Here are five companies looking at possible drug approvals in January 2018.
Headquartered in Salt Lake City, a panel will vote on Jan. 10, 2018 whether to recommend Tlando, previously called LPCN 1021, for approval. Tlando is an oral testosterone proposed as testosterone replacement therapy in adult males with hypogonadism. In June 2016, the FDA turned down the company’s application for the drug, citing inadequacies with its dosing algorithm for the proposed label. After addressing the issues, Lipocine resubmitted the application in August 2017. Based on the committee recommendation, a final decision will be made by May 8, 2018.
Based in Hayward, Calif., Aradigm is expecting the Antimicrobial Drugs Advisory Committee of the FDA to review its application for Linhaliq to treat non-cystic fibrosis bronchiectasis (NCFBE) patients with chronic lung infections with Pseudomonas aeruginosa on Jan. 11. The PDUFA date is Jan. 26, 2018.
“FDA informed us, upon acceptance of our NDA, that they were planning an Advisory Committee for Linhaliq,” said Igor Gonda, Aradigm’s president and chief executive officer in a statement. “At that time, we began preparing for this meeting together with a team of external key opinion leaders in the fields of chronic lung infections and U.S. drug regulations. We welcome the opportunity to discuss publicly our Linhaliq clinical study results with the Advisory Committee in January. Our ultimate goal is to bring a much-needed therapeutic treatment to NCFBE patients, a population with a high unmet medical need.”

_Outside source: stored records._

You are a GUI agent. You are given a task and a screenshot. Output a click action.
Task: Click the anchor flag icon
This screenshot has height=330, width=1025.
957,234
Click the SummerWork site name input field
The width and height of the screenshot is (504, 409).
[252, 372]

Located in New York City, Synergy’s supplemental New Drug Application (NDA) for Trulance is awaiting a decision on Jan. 24. The drug has already been approved by the FDA for adults with chronic idiopathic constipation. The supplemental application is for adults with irritable bowel syndrome with constipation. The drug went on the market in March 2017 and in the first nine months of 2017 brought in $7.42 million in sales.
Headquartered in Saint-Genis-Pouilly, France, the company is waiting for an FDA decision on Jan. 26 on Lutathera for gastroenteropancreatic neuroendocrine tumors. The agency rejected the initial application in December 2016, requesting new subgroup data, a safety update, and revisions to the originally submitted data. The drug was approved in Europe in September 2017.
Located in Rockville, Maryland, Sucampo was recently acquired by UK-based Mallinckrodt for $1.2 billion. Sucampo’s supplemental New Drug Application for Amitiza in children six to 17 years of age with pediatric functional constipation will be reviewed by the FDA on Jan. 28. The drug is already approved for adults with chronic idiopathic constipation (CIC) in adults, irritable bowel syndrome with constipation (IB S-C) in adult women, and opioid-induced constipation (OIC) in adults with chronic non-cancer related pain.